Notre Dame beat Louisville this past Sunday in spite of a season-high 23 turnovers. Thursday, the script flipped. Notre Dame’s opponent had the turnover issue, and the Irish’s stingy defense had everything to do with it. Stanford set its own season-high with 29 turnovers at Purcell Pavilion. sixteen of those went down as Notre Dame steals. Graduate senior forward Liatu King led the Irish with 5.
All eight of Notre Dame’s core rotational players registered at least one steal. They all scored at least one bucket, too. On that end of the floor, the initiative was driven by, as usual, backcourt duo Hannah Hidalgo and Olivia Miles. The former started slow, only making 1 of her first 7 shot attempts. She finished fast, leaving a line of 24 points, 5 assists, 3 steals and 2 rebounds. Miles, meanwhile, was as crafty as ever in going for 20 points, 7 rebounds, 4 assists and 1 steal.

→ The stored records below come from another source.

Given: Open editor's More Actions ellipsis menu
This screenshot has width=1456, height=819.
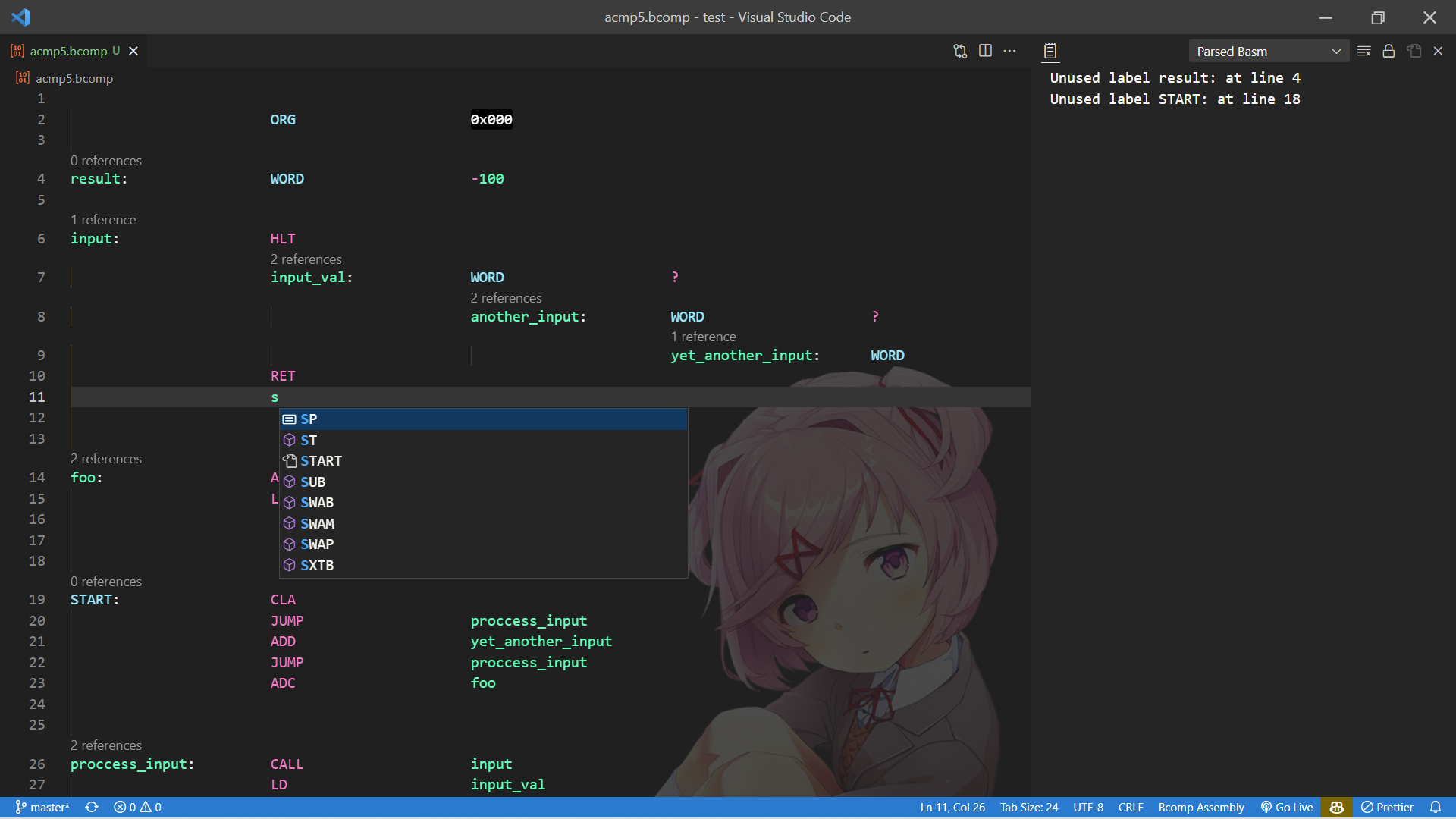Looking at the screenshot, I should click(x=1009, y=51).
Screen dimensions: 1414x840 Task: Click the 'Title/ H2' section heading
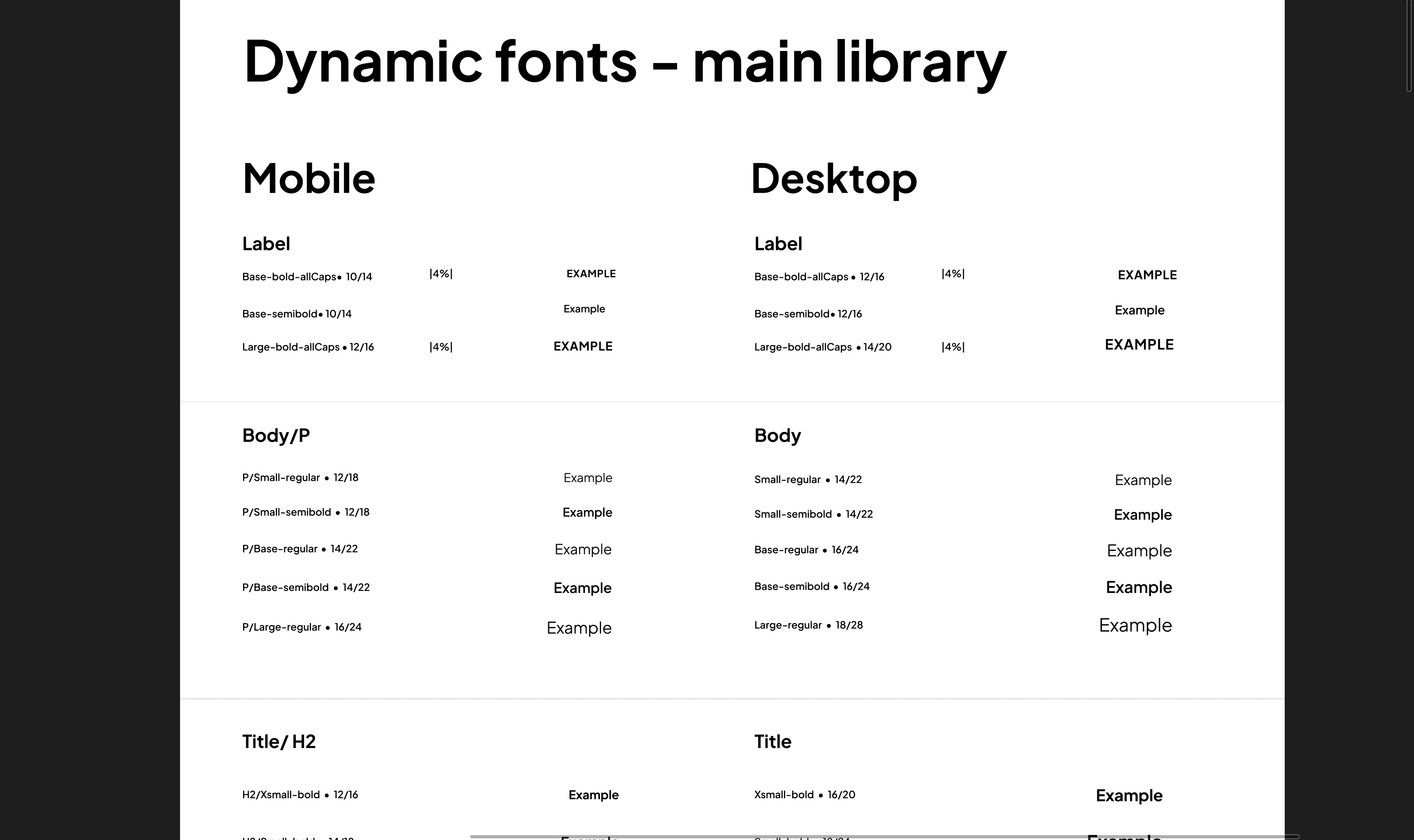point(279,741)
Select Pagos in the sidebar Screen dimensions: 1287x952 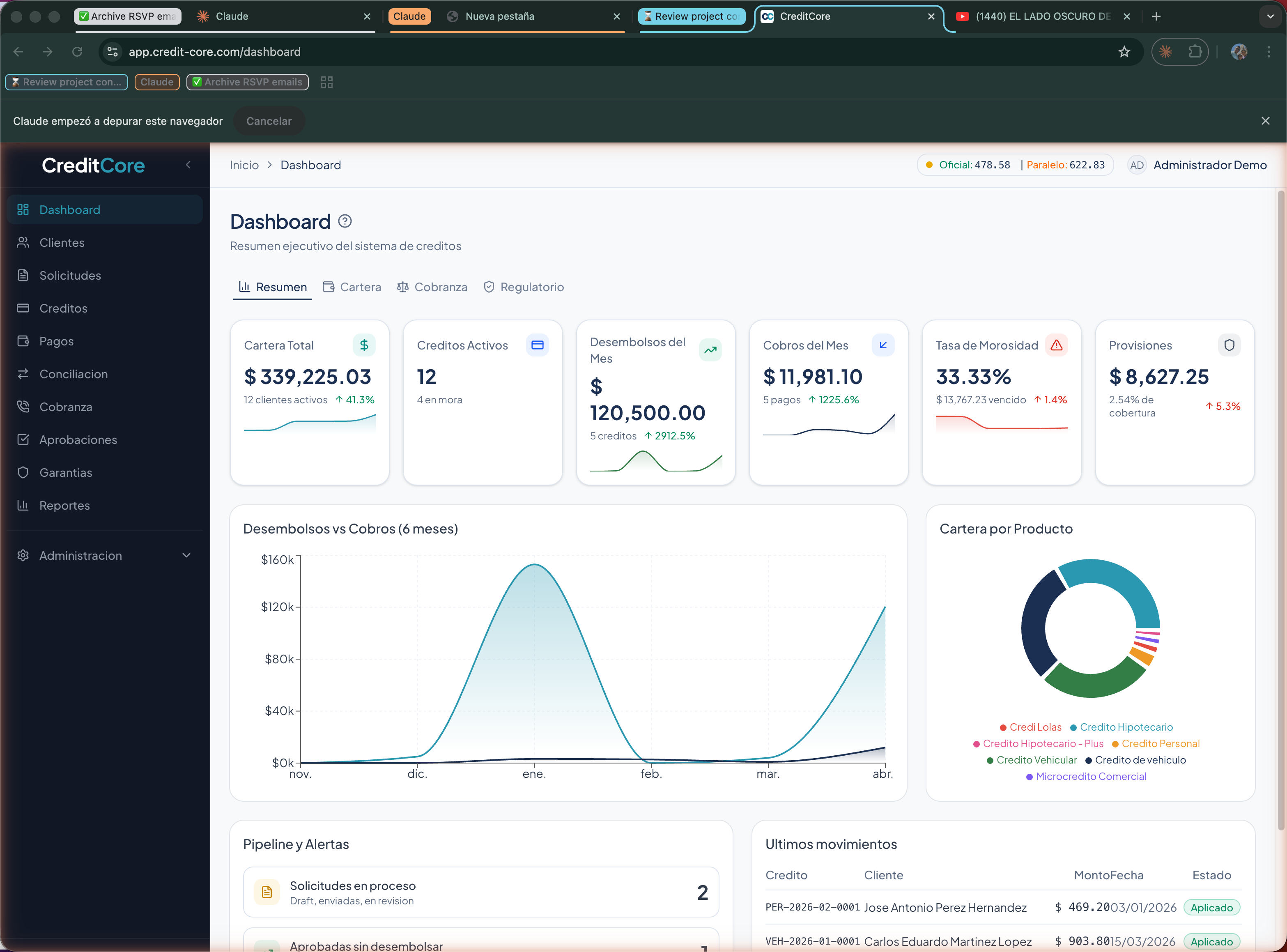[x=56, y=340]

Notre Dame will go as far as those two take it, but when graduate senior forward Maddy Westbeld starts 5-of-5 from the floor and finishes with an efficient 13 points and junior guard Cassandre Prosper comes off the bench and creeps into double-digit scoring figures — she had 13 as well — you get scoring margins like the one most people from Palo Alto, Calif., will want to wipe from their memory banks as quickly as possible.
Notre Dame is as talented as ever. And right now, the Irish are as deep as they’ve been in a long while, too. Nobody in ACC play has been safe as a result.